> [Document extract]
- Born: Hugh Marjoe Ross Gortner January 14, 1944 (age 82) Long Beach, California, U.S.
- Occupations: Christian revivalist, actor
- Years active: 1948–1995
- Spouses: Carol Joan Raney (1960-1968); Agnes Benjamin (m. 1971; div. 19??); ; Candy Clark ​ ​(m. 1978; div. 1979)​ Susan Magestro (m 2019-);

= Marjoe Gortner =

American actor and evangelist

Hugh Marjoe Ross Gortner (born January 14, 1944) is an American former evangelist preacher and actor. He first gained public attention during the late 1940s when his parents arranged for him to be ordained as a preacher at age four due to his extraordinary speaking ability, making him the youngest known in that position to this day. As a young man, he preached on the revival circuit and brought celebrity to the revival movement.

As an adult, Gortner, having grown regretful, admitted that his days as a child evangelist were filled with fake stories, lies and the sales of fake "holy" or healing items. Marjoe (1972) is a behind-the-scenes documentary about him and the lucrative business of Pentecostal preaching, in which he actively participated. The film won the Academy Award for Best Documentary Feature Film, and it became known as a prominent criticism of Pentecostal preaching. Gortner had an acting career from the 1970s to the 1990s, which included a main role in the space opera film Starcrash (1978) and guest spots on several TV series, and also released a musical studio album titled Bad but Not Evil in 1972.

> [Exercise tasks]
1 – In the Marjoe Gortner profile, at what age was Gortner ordained as a preacher?
2 – Write out the part of the Marjoe Gortner profile from "As an adult, Gortner, having" to "Evil in 1972.", word for word.

> [Stored rows]
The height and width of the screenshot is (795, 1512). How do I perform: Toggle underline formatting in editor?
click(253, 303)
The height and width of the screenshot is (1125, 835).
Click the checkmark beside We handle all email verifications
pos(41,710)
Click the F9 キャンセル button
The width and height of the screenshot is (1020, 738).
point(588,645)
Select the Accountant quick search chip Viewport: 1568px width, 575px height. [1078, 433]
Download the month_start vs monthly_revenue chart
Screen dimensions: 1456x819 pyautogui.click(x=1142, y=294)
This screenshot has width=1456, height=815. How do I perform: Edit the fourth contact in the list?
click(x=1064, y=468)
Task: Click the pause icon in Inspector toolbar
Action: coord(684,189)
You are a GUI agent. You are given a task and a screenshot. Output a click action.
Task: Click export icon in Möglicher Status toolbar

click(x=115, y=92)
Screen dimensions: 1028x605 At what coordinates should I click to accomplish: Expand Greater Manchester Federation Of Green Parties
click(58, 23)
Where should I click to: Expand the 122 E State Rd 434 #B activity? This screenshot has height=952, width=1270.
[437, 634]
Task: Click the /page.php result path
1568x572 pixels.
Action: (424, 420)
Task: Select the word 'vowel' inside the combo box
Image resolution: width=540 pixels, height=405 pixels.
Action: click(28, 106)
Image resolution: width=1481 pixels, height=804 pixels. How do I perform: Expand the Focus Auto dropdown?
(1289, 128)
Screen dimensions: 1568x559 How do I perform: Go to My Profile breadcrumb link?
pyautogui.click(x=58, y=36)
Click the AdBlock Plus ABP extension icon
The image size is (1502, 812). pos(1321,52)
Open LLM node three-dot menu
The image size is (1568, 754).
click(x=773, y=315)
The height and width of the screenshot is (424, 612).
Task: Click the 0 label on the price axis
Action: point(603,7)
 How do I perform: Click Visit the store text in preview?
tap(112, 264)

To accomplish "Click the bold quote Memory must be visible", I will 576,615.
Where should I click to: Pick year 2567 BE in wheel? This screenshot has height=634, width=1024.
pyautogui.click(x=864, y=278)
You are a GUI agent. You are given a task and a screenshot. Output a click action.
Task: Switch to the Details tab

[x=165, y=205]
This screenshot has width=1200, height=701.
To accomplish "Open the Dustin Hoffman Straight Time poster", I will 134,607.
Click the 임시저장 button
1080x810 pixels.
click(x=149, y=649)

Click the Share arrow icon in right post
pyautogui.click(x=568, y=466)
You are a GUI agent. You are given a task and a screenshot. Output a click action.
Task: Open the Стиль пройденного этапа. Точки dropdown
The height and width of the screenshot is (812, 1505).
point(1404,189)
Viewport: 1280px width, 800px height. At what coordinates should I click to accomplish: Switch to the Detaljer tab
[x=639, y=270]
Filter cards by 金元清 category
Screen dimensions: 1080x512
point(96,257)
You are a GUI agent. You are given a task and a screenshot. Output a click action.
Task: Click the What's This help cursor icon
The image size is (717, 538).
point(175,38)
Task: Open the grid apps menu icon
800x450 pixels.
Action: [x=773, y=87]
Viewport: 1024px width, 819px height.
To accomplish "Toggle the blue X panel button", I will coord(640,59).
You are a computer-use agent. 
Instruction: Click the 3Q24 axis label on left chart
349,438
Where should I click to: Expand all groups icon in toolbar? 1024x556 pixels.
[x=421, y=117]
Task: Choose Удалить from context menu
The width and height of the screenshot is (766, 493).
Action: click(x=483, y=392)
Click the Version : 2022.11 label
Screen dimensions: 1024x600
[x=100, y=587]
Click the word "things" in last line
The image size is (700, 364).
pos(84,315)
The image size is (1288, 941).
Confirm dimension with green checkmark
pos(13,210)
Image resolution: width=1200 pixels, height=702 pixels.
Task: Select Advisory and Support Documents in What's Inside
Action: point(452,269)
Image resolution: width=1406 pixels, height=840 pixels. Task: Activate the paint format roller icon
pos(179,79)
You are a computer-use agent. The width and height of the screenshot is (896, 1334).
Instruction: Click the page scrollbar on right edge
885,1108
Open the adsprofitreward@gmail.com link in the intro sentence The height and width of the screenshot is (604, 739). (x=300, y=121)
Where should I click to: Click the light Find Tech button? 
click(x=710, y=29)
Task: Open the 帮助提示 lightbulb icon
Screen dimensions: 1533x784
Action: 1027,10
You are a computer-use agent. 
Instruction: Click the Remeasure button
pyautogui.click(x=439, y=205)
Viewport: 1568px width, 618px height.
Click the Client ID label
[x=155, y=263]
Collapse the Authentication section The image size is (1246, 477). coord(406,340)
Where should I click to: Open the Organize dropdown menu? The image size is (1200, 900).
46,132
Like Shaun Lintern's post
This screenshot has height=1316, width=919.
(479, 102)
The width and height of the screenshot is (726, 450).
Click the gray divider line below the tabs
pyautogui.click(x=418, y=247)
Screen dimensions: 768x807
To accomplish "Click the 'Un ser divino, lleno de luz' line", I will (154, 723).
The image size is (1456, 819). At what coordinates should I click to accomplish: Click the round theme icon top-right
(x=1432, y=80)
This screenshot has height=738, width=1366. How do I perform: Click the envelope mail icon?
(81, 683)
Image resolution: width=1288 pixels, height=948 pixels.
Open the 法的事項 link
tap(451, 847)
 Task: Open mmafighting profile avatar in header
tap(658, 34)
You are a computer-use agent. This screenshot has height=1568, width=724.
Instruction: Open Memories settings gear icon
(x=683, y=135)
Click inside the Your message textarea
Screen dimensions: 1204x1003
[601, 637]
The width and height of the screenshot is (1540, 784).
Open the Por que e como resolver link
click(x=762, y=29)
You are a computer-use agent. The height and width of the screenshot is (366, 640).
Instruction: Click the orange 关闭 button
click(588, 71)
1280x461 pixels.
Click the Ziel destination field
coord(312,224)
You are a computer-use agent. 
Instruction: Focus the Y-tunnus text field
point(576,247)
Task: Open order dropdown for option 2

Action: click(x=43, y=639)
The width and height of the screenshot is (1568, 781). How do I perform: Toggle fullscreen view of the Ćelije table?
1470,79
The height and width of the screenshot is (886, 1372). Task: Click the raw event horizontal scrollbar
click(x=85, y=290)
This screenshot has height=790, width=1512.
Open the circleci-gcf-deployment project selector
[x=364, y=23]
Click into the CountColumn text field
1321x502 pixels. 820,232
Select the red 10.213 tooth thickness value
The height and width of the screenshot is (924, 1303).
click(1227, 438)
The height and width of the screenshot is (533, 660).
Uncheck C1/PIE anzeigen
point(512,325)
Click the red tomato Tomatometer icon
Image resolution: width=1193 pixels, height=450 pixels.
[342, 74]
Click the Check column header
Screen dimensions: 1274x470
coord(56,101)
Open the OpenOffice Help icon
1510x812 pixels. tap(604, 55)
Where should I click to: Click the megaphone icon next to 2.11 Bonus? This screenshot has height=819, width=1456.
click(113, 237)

> [Expected responses]
1 – At age four.

2 –
As an adult, Gortner, having grown regretful, admitted that his days as a child evangelist were filled with fake stories, lies and the sales of fake "holy" or healing items. Marjoe (1972) is a behind-the-scenes documentary about him and the lucrative business of Pentecostal preaching, in which he actively participated. The film won the Academy Award for Best Documentary Feature Film, and it became known as a prominent criticism of Pentecostal preaching. Gortner had an acting career from the 1970s to the 1990s, which included a main role in the space opera film Starcrash (1978) and guest spots on several TV series, and also released a musical studio album titled Bad but Not Evil in 1972.